Ingredients play a significant role in JTI's development of unique cigarette brands which meet consumer preferences, particularly regarding taste and aroma.
Ingredients are also:
In addition, ingredients play a critical role in the development of new technology products, such as lower ignition propensity products (LIP) and products with the potential to reduce the health risks from tobacco use.
The regulation of tobacco product ingredients continues to evolve at both national and international levels. Articles 9 and 10 of the Framework Convention on Tobacco Control (FCTC) address ingredients regulation. At the 4th Conference of Parties in 2010, the FCTC adopted non-binding Partial Guidelines for the implementation of these Articles. See FCTC.
JTI supports the regulation of tobacco product ingredients, provided that it is coherent, scientifically sound and necessary to meet valid regulatory objectives.
However, rather than propose a science-based approach to ingredients regulation, the FCTC Partial Guidelines propose regulation “aimed at reducing tobacco product attractiveness”.
“Attractiveness” cannot be used as a short cut to ingredients regulation or as a substitute for a science-based approach. “Attractiveness” per se cannot serve as a regulatory goal or objective because it is inherently subjective and therefore arbitrary. No scientific criteria have been developed to assess the attractiveness of tobacco products, or their ingredients, let alone to regulate on that basis. See Attractiveness.
JTI does not accept the suggestion that a policy objective of ingredient regulation should be to make smoking less pleasurable. It is also JTI's view, based upon the available science, that tobacco products with added ingredients are no more difficult to quit than those that do not contain added ingredients. JTI makes no changes to its products with the objective of making them harder to quit.

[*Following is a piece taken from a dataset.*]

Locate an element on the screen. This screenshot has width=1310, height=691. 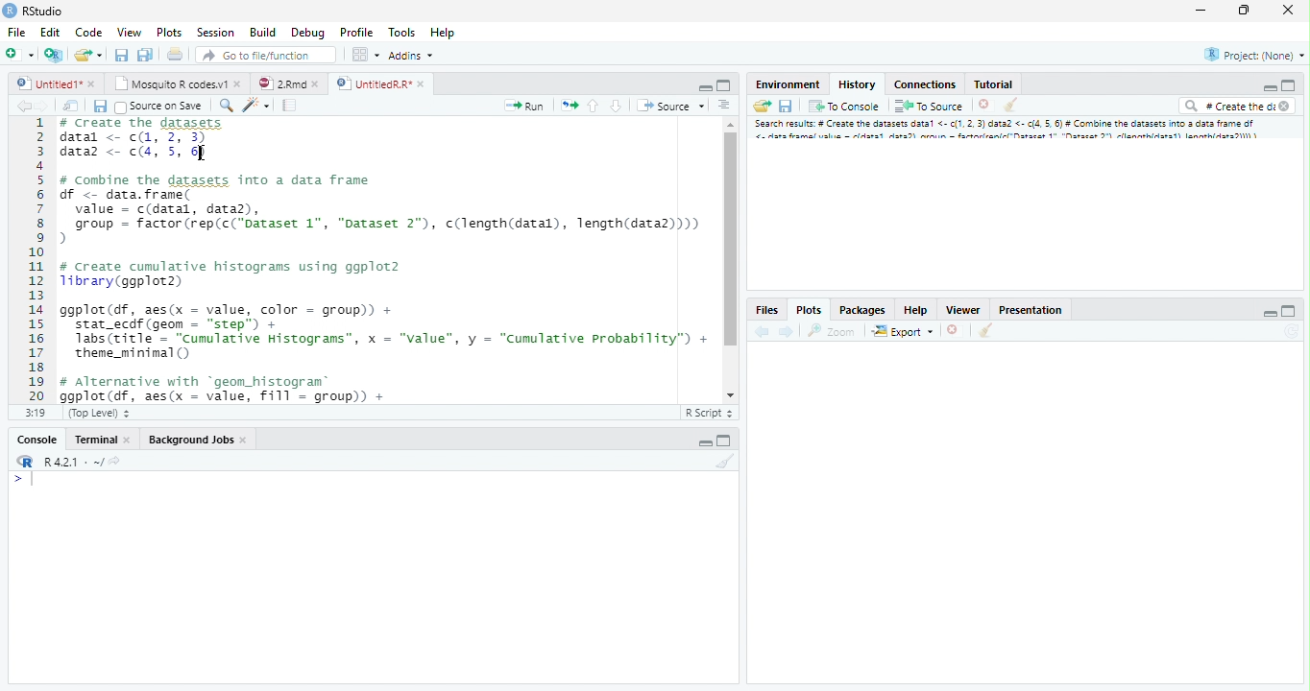
Workspace pane is located at coordinates (366, 56). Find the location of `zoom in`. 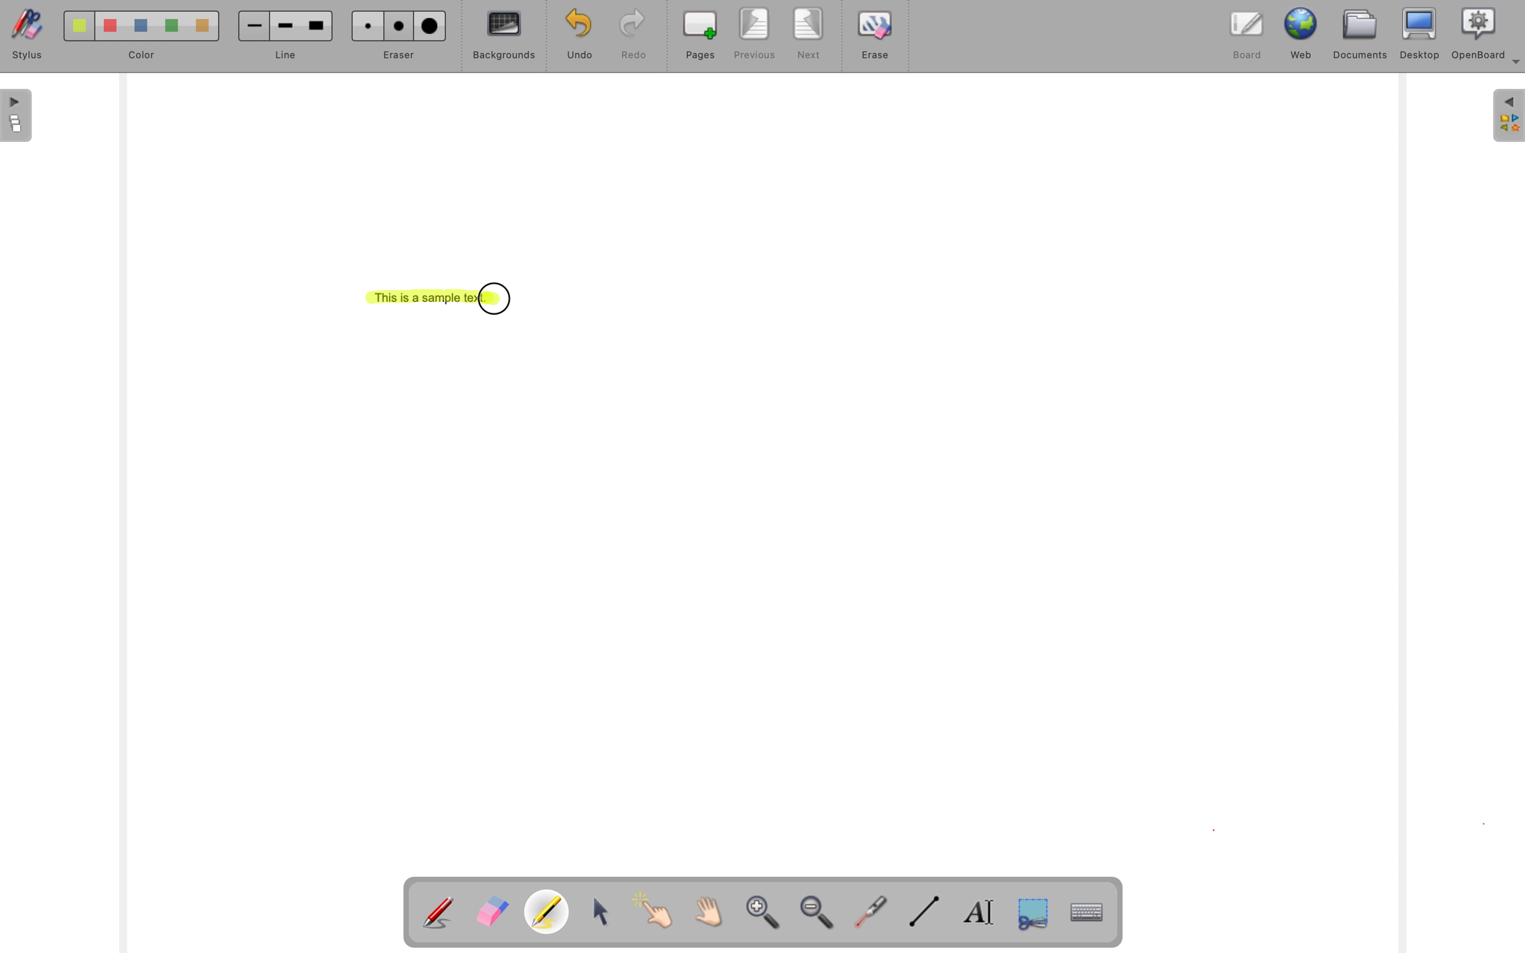

zoom in is located at coordinates (766, 912).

JTI is concerned that unless a science-based approach to ingredients regulation is adopted, the FCTC Partial Guidelines may lead governments to implement unnecessary, inappropriate and potentially arbitrary restrictions on the ability of JTI to innovate and manufacture a wide range of competitive products that meet consumer preferences. This could also inadvertently limit the development of new technology products that may have the potential to reduce the risks associated with smoking.
JTI has proposed a framework which would ensure that future regulation can effectively achieve legitimate public policy objectives, while recognizing the competitive, innovative and manufacturing roles of ingredients. See Regulation of Ingredients, JTI Full Response to the EU Consultation.
In JTI's view, there exist sufficient experience and methodologies on which to build an international framework for the measurement and assessment of ingredients on the basis of toxicity.
JTI applies these well accepted methodologies for toxicological risk assessments to evaluate, and approve for use, all ingredients used in JTI products. Through this assessment, JTI ensures that ingredients used do not increase the inherent toxicity of JTI's tobacco products.
It is JTI's experience with this assessment process which gives it the confidence that it is possible to develop an appropriate and harmonized international framework for the regulation of ingredients that is workable in practice, proportionate and based on sound science and clear risk assessment principles.
Smokers want to know what it is they are smoking. JTI provides ingredients information on this web site, and provides ingredient information to governments who request it.
As is the case for many well-known consumer products however, JTI's brand recipes and other commercially confidential information are highly valuable trade secrets, and must be protected.